_Entries provided:_
=== Section Start ===

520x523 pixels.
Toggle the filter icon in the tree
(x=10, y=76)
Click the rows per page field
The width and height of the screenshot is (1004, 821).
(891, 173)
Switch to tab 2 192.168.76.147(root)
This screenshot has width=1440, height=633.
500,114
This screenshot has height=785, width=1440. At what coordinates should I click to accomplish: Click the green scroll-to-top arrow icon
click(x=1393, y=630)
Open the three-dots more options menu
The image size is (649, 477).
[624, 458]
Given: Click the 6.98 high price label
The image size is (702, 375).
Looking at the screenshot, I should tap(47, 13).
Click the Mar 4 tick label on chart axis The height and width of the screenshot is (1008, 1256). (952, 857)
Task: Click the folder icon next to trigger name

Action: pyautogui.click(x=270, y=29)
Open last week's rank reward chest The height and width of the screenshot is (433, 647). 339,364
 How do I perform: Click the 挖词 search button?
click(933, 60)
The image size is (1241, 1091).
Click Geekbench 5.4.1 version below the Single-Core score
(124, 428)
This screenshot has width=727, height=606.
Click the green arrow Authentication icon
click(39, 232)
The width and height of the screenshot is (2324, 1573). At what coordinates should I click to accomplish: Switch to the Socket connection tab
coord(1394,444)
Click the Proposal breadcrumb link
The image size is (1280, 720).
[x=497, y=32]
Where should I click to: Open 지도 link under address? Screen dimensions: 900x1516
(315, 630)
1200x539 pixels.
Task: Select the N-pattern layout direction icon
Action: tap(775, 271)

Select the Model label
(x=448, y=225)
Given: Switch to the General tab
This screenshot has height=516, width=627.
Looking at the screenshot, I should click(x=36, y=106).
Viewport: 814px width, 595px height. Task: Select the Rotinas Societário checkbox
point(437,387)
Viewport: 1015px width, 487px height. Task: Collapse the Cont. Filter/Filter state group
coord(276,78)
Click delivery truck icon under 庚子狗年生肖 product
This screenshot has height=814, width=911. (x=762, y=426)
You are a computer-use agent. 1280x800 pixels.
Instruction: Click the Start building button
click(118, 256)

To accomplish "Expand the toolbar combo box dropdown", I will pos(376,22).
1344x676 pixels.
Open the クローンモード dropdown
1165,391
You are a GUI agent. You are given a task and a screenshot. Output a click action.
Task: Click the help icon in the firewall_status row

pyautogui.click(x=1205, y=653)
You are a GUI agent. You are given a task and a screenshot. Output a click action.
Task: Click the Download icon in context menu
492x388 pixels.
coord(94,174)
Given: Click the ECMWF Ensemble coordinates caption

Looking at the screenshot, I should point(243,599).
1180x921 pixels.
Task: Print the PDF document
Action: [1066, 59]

=== Section End ===

_Task directions:_ Each line from the top of the data, up to and including the line that contains "You are a computer-use", should be set down exactly.

_Solved exercise:_
520x523 pixels.
Toggle the filter icon in the tree
(x=10, y=76)
Click the rows per page field
The width and height of the screenshot is (1004, 821).
(891, 173)
Switch to tab 2 192.168.76.147(root)
This screenshot has width=1440, height=633.
500,114
This screenshot has height=785, width=1440. At what coordinates should I click to accomplish: Click the green scroll-to-top arrow icon
click(x=1393, y=630)
Open the three-dots more options menu
The image size is (649, 477).
[624, 458]
Given: Click the 6.98 high price label
The image size is (702, 375).
Looking at the screenshot, I should tap(47, 13).
Click the Mar 4 tick label on chart axis The height and width of the screenshot is (1008, 1256). (952, 857)
Task: Click the folder icon next to trigger name

Action: pyautogui.click(x=270, y=29)
Open last week's rank reward chest The height and width of the screenshot is (433, 647). 339,364
 How do I perform: Click the 挖词 search button?
click(933, 60)
The image size is (1241, 1091).
Click Geekbench 5.4.1 version below the Single-Core score
(124, 428)
This screenshot has width=727, height=606.
Click the green arrow Authentication icon
click(39, 232)
The width and height of the screenshot is (2324, 1573). At what coordinates should I click to accomplish: Switch to the Socket connection tab
coord(1394,444)
Click the Proposal breadcrumb link
The image size is (1280, 720).
[x=497, y=32]
Where should I click to: Open 지도 link under address? Screen dimensions: 900x1516
(315, 630)
1200x539 pixels.
Task: Select the N-pattern layout direction icon
Action: tap(775, 271)

Select the Model label
(x=448, y=225)
Given: Switch to the General tab
This screenshot has height=516, width=627.
Looking at the screenshot, I should click(x=36, y=106).
Viewport: 814px width, 595px height. Task: Select the Rotinas Societário checkbox
point(437,387)
Viewport: 1015px width, 487px height. Task: Collapse the Cont. Filter/Filter state group
coord(276,78)
Click delivery truck icon under 庚子狗年生肖 product
This screenshot has height=814, width=911. (x=762, y=426)
You are a computer-use agent. 1280x800 pixels.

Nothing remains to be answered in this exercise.